• [Texte fourni]:
+-------+

Pendant ce temps, trop occupés que nous étions par le genre, personne n’a évoqué la situation sociale des personnages de la série..

Transparent 3

La question qui est posée au sujet de Transparent est-elle dans la continuité d′une évolution qui a permis l′émancipation des femmes et la reconnaissance des minorités ? Ce n′est pas sûr. Dès lors que confier le rôle d′un transgenre à un cisgenre serait discriminatoire parce qu′on empêcherait un authentique transgenre d′apparaître l′écran ou – autre argument – parce qu′un cisgenre n′aurait aucune légitimité à jouer ou écrire un rôle de transgenre, c′est la fonction même de l′acteur ou du scénariste qui sont niés. Seul un scénariste homosexuel pourrait écrire sur l′homosexualité ? Seul un acteur transgenre pourrait interpréter un transgenre ?

+-------+

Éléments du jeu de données
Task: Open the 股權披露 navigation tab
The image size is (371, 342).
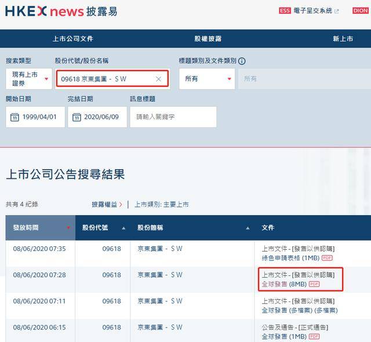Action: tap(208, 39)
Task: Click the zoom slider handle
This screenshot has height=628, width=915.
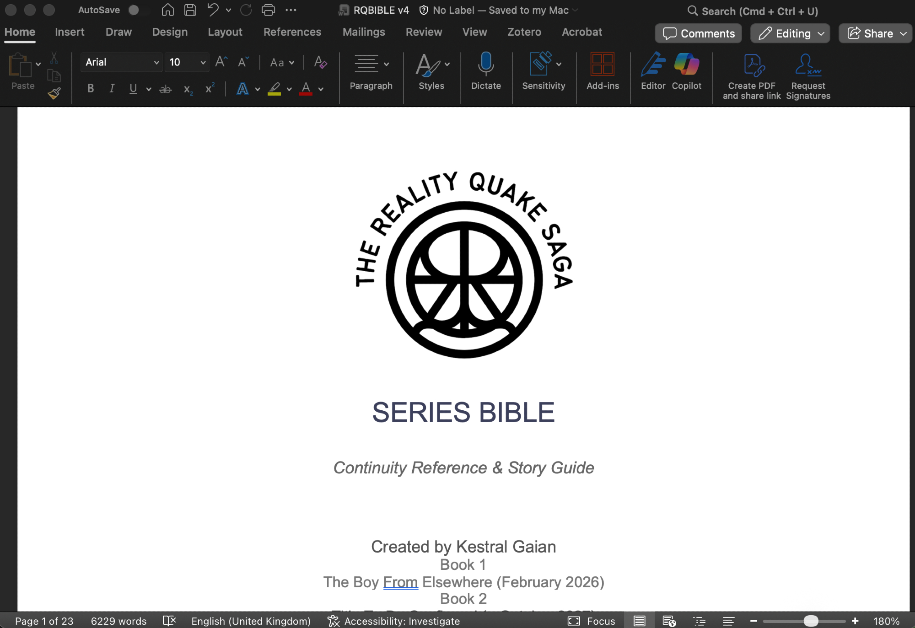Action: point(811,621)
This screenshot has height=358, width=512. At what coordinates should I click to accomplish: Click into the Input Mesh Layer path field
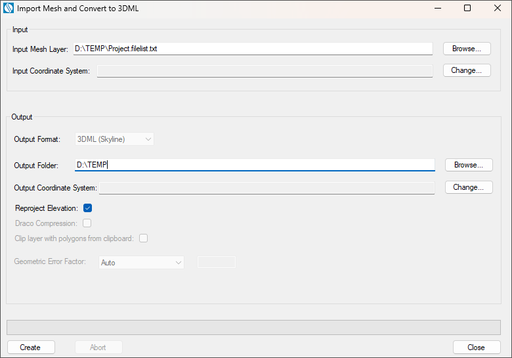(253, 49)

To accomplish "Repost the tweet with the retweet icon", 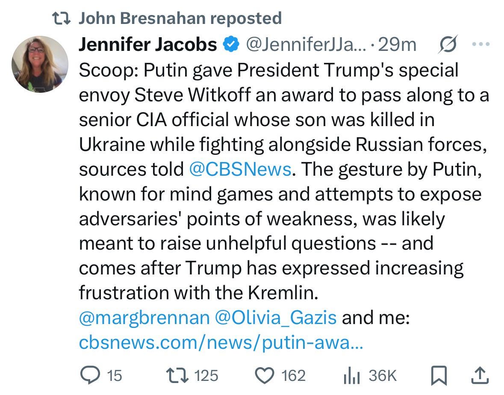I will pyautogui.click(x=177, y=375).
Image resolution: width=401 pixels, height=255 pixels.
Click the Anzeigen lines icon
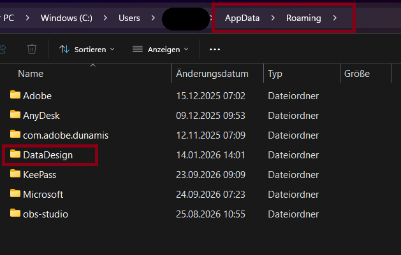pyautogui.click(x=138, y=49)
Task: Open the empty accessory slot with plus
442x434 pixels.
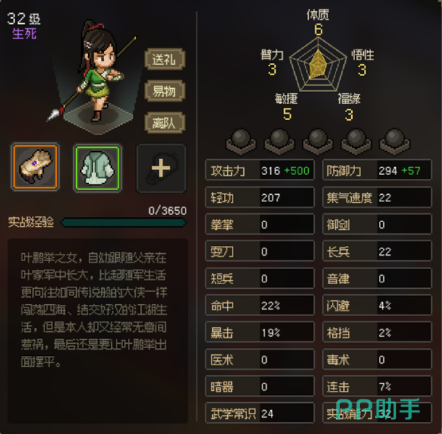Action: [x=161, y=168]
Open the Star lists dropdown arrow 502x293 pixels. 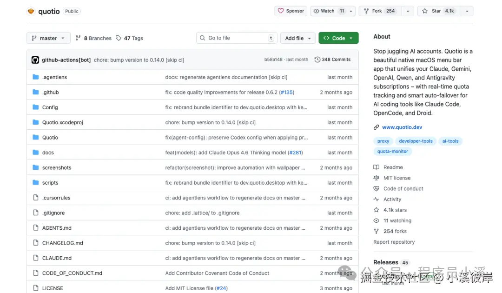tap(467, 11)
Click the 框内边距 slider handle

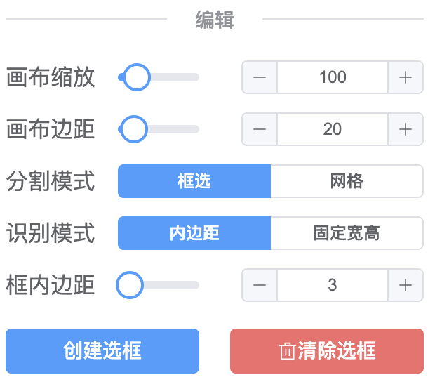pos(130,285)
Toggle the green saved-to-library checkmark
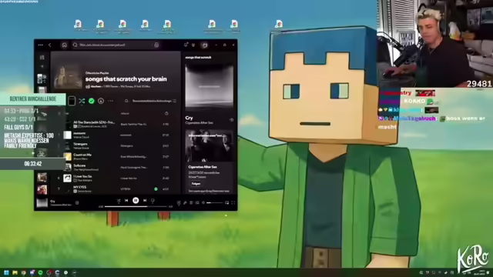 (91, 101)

+-------+

• [Travail à faire]:
(A) D'après le texte sur la série Transparent, qu'est-ce qui se trouve nié lorsqu'on juge discriminatoire de confier le rôle d'un transgenre à un cisgenre ?
(B) Reprenez le texte sur la série Transparent après sa dernière phrase et poursuivez-le.

• [Les réponses]:
(A) C'est la fonction même de l'acteur ou du scénariste qui se trouve niée.

(B)
La preuve du contraire a déjà été faite : dans Hit & Miss avec Chloé Sevigny, Paris avec Sarah-Jane Sauvegrain, ou Louis(e) avec Claire Nebout, ce sont des actrices qui interprètent des transgenres. Bien ou mal, cela peut toujours se discuter, mais en terme de direction d’acteurs en non en terme de genre. Dans The OA, l′un des acteurs était en revanche un authentique adolescent transgenre. Son rôle ni sa prestation n′insistant pas sur cet aspect, le personnage était ce qu′il était, le plus simplement du monde, sans que l′on ne prête particulièrement attention à ce qui le différenciait. En donnant le premier rôle à un transgenre et en organisant tout son propos sur l′identité et les choix affectifs et sexuels, Transparent ne pouvait bien évidemment jouer de ces nuances. C’est pourquoi, en dépit de la qualité de son écriture et du talent de ses acteurs, Transparent trébuche sur deux sérieux obstacles : l′élitisme social qu′elle promeut et le sectarisme identitaire qu’elle ne combat pas.

Il y a un siècle bientôt, Virginia Woolf écrivait Orlando.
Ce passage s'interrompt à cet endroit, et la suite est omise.